We dropped the car off to be inspected this morning, Edward and I, which meant that we had to walk home. It’s not too far, and we brought the dog with us to make it more of an adventure. Also, Edward walks a lot faster when the dog is pulling him and I have a lot to do today.
The road home from the body shop is paved with dirt and small pebbles, and we walked through the stones in wonder, looking at all of the other cars (probably race cars), the construction vehicles that were driving around, and at all of the other exciting things that popped into view as we explored our way those five blocks home. As we turned out of the parking lot and onto that dirt road, Edward stopped and yelled “Daddy, look! A ROCK!”
I looked around, but I must confess that all I could see were just rocks, and none of them stood out to me as anything special. So many rocks, each one unique and yet dull to me. But Edward made a beeline over to one of them, and he scooped it out from among the other rocks, chosen from many as the one rock. It was slightly larger than the other rocks I suppose, though not the largest rock I saw. It was perhaps a teensy bit sparkly when the sun hit it, but again not moreso than some of the other rocks. Why had he chosen this rock to carry home? I was perplexed.
As we continued our journey I began to feel that the fault lay not in the blandness of the rock, but in my own eyes. He was clutching the rock so tightly, and yet so lovingly, that there must be something that I was missing about it. Why couldn’t I see the rock the way that he saw the rock? Why were my senses condemned to the blindness of adulthood? If I had been five, would I have instantly seen the appeal of that particular rock? Would I have run to it and snatched it up on the walk home? Or would I have found another one even more appealing? Why did they all look the same to me?

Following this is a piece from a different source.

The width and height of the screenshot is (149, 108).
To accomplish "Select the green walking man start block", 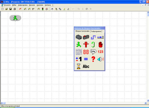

About halfway home Edward asked me to hold his rock for him, so that he could hold the leash more steadily. There were several other dogs out this morning, and Anna was tugging heartily at her restraints. I held the rock in my own hands, poring over its every detail in an attempt to understand it. As I turned it around between my fingers, suddenly I began to love the rock. It was not special for its own sake, but I loved it because he loved it. My son had chosen this rock above all other rocks, and it didn’t matter why. What mattered was that I was holding a piece of him in my hands. I smiled as I held the rock close to my side, and then I let myself enjoy the rest of the walk home in peace as I watched my son go ahead in front of me.